ALL fall and into December, US military officials ruled out the use of tactical nuclear weapons in a Gulf war. Now that Saddam Hussein has said he has nuclear weapons (no one believes him), US generals have remained circumspect, presumably for strategic reasons, about coalition use of such weapons. The issue is being raised, however, in connection with the ground war expected to come this month. Reports about the difficulty of a ground war in Kuwait vary widely; some feel Saddam's capacity has been overrated. Yet the tactical nuclear weapons issue is sometimes raised in the context of an ugly, losing ground war with extremely high coalition casualties - or if a US Army division, say, is backed into a corner and Saddam uses chemical weapons.

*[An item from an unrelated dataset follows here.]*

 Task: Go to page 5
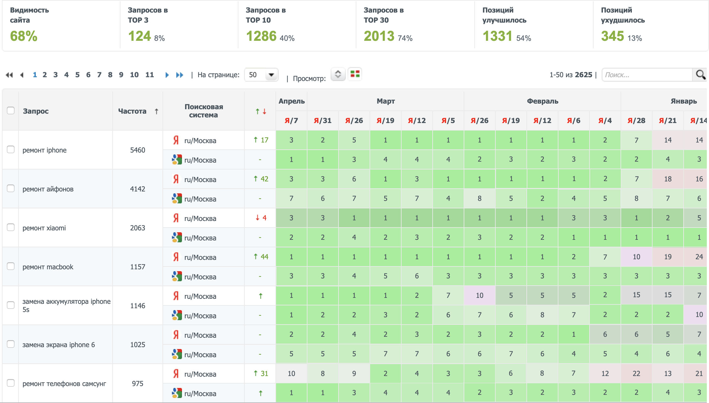77,75
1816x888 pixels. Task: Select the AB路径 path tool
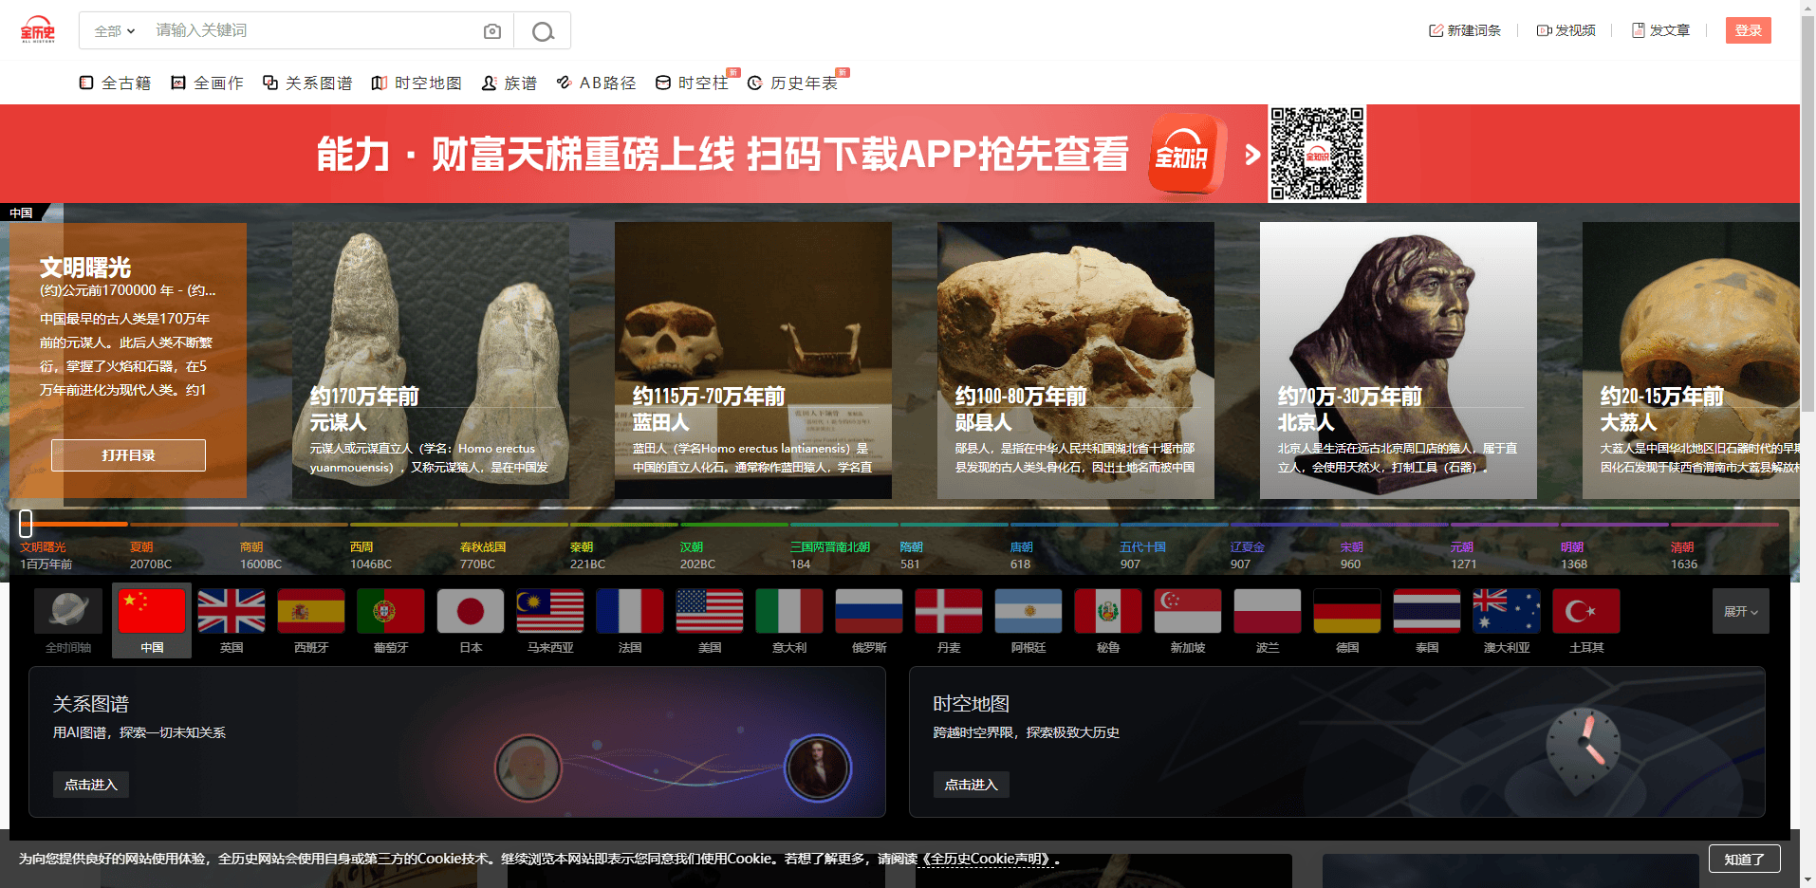[595, 83]
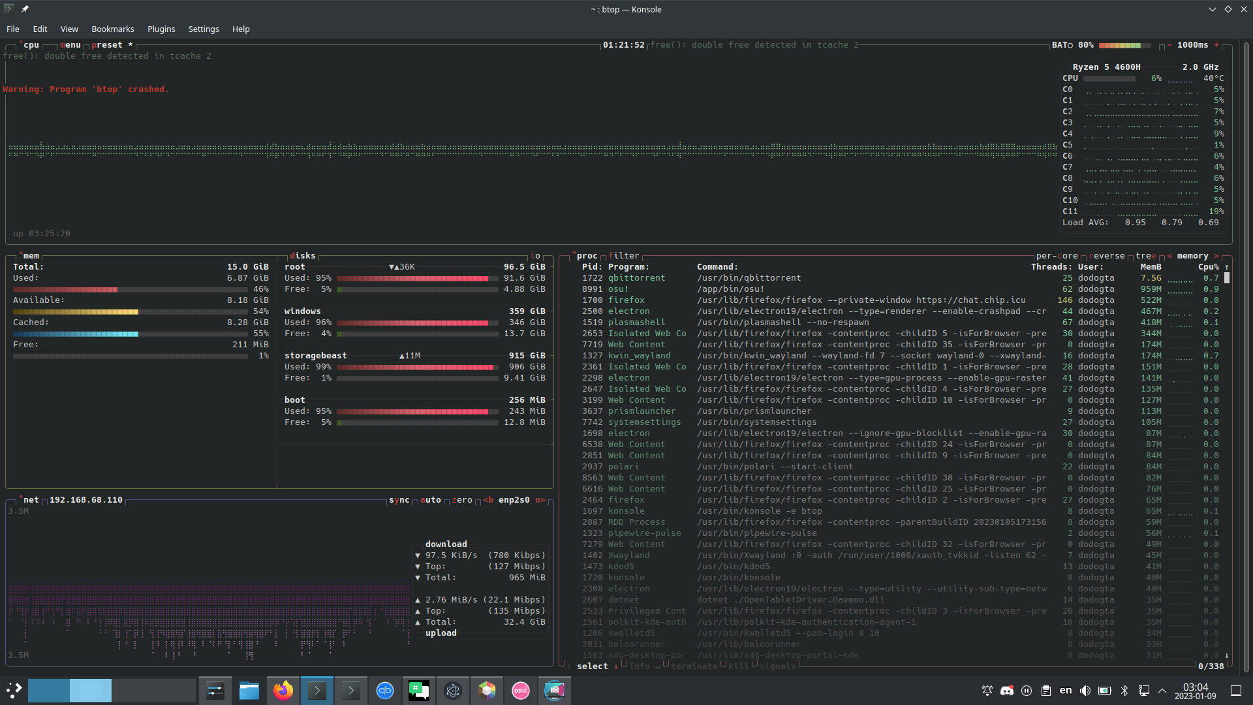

Then, goes the discussion, one asks the question whether to go nuclear, or accept major losses.
We hope, of course, that such a question will never be asked. The Pentagon's previously stated policy of ruling out use of nuclear weapons was, and is, right. US generals should exclude nuclear as a realistic option.

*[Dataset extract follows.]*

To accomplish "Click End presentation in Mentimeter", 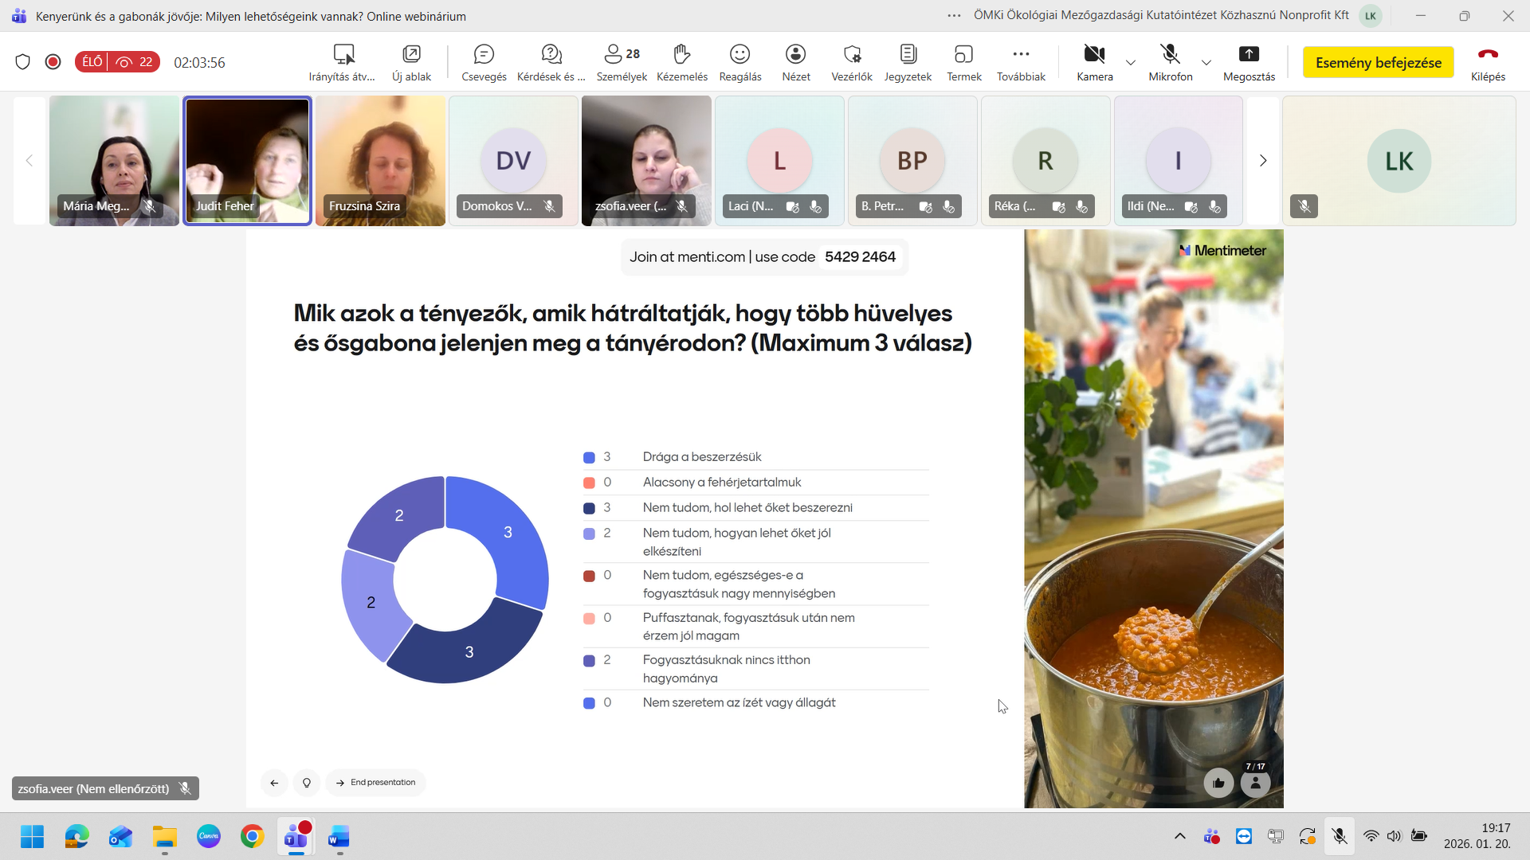I will pyautogui.click(x=375, y=783).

The political, moral, and strategic reasons to avoid use of nuclear weapons hardly need recounting. The precedent would be horrific. Use of nuclear weapons would tell other nations, and other Saddams, that nuclear war is now acceptable. The scramble to acquire such weapons would intensify; the simple fact of use of nuclear weapons could override nonproliferation treaties, arguments for just wars, and years of careful diplomacy.
The use of nuclear weapons would have unforeseen repercussions. Some experts believe radical Muslims could resort to a campaign of terror against US civilians overseas. Radiation from tactical weapons is supposedly containable, but this isn't certain.
An unforeseen crisis might tempt planners to put nuclear use on the table. Such a decision would take place in a stressful situation and be presented as a pragmatic option, requiring decisiveness. Nonmilitary factors could be ruled out.
A no-use policy should be reaffirmed now.